Uno quisiera a veces la capacidad de otros para ver las cosas. Pedirles prestados sus ojos para mirar con otra óptica, alejada de la propia. Pedirles lo contrario, sería vanidoso e igualmente imposible. Por eso cada quien ve cómo puede y escucha según su deseo.
Unos miran con antojos (por encima de los anteojos), y se dejan llevar por la imperiosa voz de la corriente, de la moda fácil, y envuelven sus apreciaciones en el duro ropaje del esnobismo, según el cual el agua jabonosa barrida a plena pantalla por una escoba en el patio de la familia de los protagonistas de Roma, es un preludio circular del espumoso oleaje de Tecolutla, a donde la imprudente y dipsómana madre lleva a sus hijos y los descuida para darle oportunidad a una indígena, ajena al mar y sus corales, de un rescate heroico.
Me encantaría comparar a Yalitza con Antígona. O ya de perdida, con Columba Domínguez.
Yo, de veras, quisiera creerme la mitología instantánea con la cual se ha convertido a esta joven mixteca, Yalitza Aparicio, en el centro de toda admiración y toda promoción, expresadas en las siempre dudosas páginas de las revistas del corazón o eso llamado por algunos cursis, el periodismo de vida.

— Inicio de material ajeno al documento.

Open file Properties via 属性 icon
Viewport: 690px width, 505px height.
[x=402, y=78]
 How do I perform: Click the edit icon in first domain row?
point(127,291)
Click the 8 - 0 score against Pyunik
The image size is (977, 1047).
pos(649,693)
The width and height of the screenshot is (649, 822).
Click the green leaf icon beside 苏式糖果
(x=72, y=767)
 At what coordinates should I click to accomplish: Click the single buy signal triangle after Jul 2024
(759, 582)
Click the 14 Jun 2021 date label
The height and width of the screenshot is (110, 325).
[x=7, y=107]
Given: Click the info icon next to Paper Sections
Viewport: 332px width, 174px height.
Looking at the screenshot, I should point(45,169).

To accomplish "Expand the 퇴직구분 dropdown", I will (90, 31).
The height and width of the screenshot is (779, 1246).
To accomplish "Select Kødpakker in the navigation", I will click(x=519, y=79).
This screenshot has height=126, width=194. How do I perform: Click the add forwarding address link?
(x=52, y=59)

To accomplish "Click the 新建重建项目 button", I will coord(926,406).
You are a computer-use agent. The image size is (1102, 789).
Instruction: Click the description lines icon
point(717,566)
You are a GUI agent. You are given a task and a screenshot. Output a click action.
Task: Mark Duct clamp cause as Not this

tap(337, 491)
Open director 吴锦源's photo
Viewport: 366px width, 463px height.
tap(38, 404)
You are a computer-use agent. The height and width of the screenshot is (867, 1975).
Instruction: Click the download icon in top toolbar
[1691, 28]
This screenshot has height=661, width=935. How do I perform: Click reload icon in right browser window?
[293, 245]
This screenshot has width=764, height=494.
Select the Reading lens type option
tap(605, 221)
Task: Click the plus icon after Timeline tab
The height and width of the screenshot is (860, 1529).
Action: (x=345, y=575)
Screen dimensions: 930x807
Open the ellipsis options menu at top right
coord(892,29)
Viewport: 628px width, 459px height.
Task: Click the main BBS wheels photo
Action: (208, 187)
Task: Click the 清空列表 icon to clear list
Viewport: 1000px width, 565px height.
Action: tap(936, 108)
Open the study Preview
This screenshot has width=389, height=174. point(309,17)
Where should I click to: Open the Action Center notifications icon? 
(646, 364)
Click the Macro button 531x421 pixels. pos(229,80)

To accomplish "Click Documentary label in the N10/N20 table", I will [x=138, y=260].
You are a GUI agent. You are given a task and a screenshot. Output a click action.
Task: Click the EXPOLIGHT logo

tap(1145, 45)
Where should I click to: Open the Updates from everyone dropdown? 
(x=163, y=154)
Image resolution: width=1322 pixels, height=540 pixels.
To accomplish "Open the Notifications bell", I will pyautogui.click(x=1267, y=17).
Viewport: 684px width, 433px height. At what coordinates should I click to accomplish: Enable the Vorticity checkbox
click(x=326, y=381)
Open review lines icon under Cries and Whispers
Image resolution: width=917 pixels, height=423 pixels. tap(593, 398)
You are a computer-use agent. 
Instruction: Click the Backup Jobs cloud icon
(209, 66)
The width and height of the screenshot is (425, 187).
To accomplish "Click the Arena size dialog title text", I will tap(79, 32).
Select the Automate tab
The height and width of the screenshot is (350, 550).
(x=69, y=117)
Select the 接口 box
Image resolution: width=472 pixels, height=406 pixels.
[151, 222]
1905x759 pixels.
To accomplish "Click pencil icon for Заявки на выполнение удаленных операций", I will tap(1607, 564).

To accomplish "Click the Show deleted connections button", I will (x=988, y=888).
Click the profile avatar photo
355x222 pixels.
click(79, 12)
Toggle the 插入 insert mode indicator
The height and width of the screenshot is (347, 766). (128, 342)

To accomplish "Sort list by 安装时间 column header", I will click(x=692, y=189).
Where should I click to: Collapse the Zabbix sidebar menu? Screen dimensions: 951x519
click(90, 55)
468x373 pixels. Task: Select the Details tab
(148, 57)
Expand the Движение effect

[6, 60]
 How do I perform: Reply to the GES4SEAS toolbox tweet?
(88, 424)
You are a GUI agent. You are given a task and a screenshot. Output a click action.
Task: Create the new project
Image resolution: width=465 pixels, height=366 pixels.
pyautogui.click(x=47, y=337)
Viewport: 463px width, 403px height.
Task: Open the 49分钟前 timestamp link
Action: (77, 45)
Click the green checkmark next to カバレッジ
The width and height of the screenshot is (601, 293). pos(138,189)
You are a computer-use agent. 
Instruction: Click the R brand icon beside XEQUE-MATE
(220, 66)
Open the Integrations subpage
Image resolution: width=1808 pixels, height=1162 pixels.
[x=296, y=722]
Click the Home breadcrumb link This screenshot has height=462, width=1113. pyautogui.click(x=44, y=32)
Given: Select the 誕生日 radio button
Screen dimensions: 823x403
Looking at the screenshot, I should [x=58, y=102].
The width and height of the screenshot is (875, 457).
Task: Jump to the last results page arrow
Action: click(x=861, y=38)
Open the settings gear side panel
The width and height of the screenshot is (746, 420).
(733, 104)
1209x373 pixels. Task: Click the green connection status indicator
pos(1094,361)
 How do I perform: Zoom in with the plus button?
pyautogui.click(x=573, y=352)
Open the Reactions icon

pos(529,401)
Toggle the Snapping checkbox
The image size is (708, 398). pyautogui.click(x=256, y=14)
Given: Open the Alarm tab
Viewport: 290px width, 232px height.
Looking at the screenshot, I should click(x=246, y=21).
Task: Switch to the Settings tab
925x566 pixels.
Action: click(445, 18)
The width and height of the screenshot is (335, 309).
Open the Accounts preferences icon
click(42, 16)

Más allá de las virtudes o excelencias de la película de cuya calidad y “visibilización” del trabajo doméstico, todos hablan —hasta quienes en el extremo del oportunismo político dictan medidas desde la dirección del Instituto Mexicano del Seguro Social para engordar la nómina de los derechosos con las trabajadoras sociales—, a mí parece indignante la exhibición de la señorita Aparicio, a quien suben y bajan, envuelta en ropas cuyo estilo no le corresponde y convertida en una especie de atracción para sorpresa de los extranjeros.
Guardadas las proporciones, encuentro este texto de López de Gómara, en el siglo XVI:
“…entre los presentes que Cristóbal Colón traía a los Reyes Católicos figuraban diez indios, de los que tan sólo seis llegaron a la Corte, pues el resto no sobrevivió a la travesía… para que aprendiesen la lengua, para que cuando aquestos acá tornasen, ellos y los cristianos que quedaban encomendados a Goacanagari, y en el castillo que es dicho de Puerto Real, fuesen lenguas e intérpretes para la conquista y pacificación y conversión de estas…”
Obviamente resulta excesiva la exhibición circular de la ya dicha Yalitza por cuanto vival del photoshop en las portadas y los reportajes insulsos.
Se busca ofrecer una vista no conocida de los atributos de una muchacha, cuyo mejor atributo físico es no tener ninguno en las proporciones requeridas para competir contra Charlize Theron, por ejemplo. Sólo tiene su trabajo ocasional y su inteligencia.
De su trabajo —profesional o no—, ya tenemos muestras.
De lo segundo, se esfuerzan en adulterar su forma de ser, su manera de vestir, sus rasgos mestizos, sus proporciones y sus verdades socioculturales.
Los mercaderes del cine (una de las industrias más corruptas del mundo, trasladada hoy de Babilonia a Roma), la han convertido en una especie de “acting mexican curious”. Y ella, se deja llevar.
Muy difícilmente en la zona mixteca (como decimos los mexicanos) de su pobre casa de Tlaxiaco, con láminas, cartones y antena de televisión, podría ganarse para la familia entera los dólares de una portada en cualquier revista, en la cual se escuchan los ecos de un discurso de asimilación (e imposición) cultural interminable.
Ya el cronista Pedro Mártir de Anglería, dijo de la incomprensión:
“…llevaban consigo a ‘cuatro de los principales del país y a dos mujeres para que atendieran a sus maridos, según su usanza’.
“Son gente algo morena; ambos sexos tienen perforada la parte inferior de las orejas, y llevan dijes de perlas y oro.
“Los varones taladran todo lo que media entre la margen extrema del labio inferior y la raíz de los dientes de abajo, como nosotros engastamos en oro las piedras preciosas que llevamos al dedo...
“…ejemplo que nos enseña de cuántas maneras el humano linaje se abisma en su ceguedad, y cuánto nos equivocamos (…) veo que nuestros isleños de la Española son más felices que aquellos, siempre que reciban la doctrina cristiana, ya que pasan su existencia desnudos, libres de pesos y medidas y del mortífero dinero…”
Desde entonces no es posible ver el mundo indígena con naturalidad.
Al indio, o a la india, los rechazamos o los queremos domesticar a nuestros usos y cambiarlos, transformarlos, así sea con las aguas lustrales o los vestidos de Dior.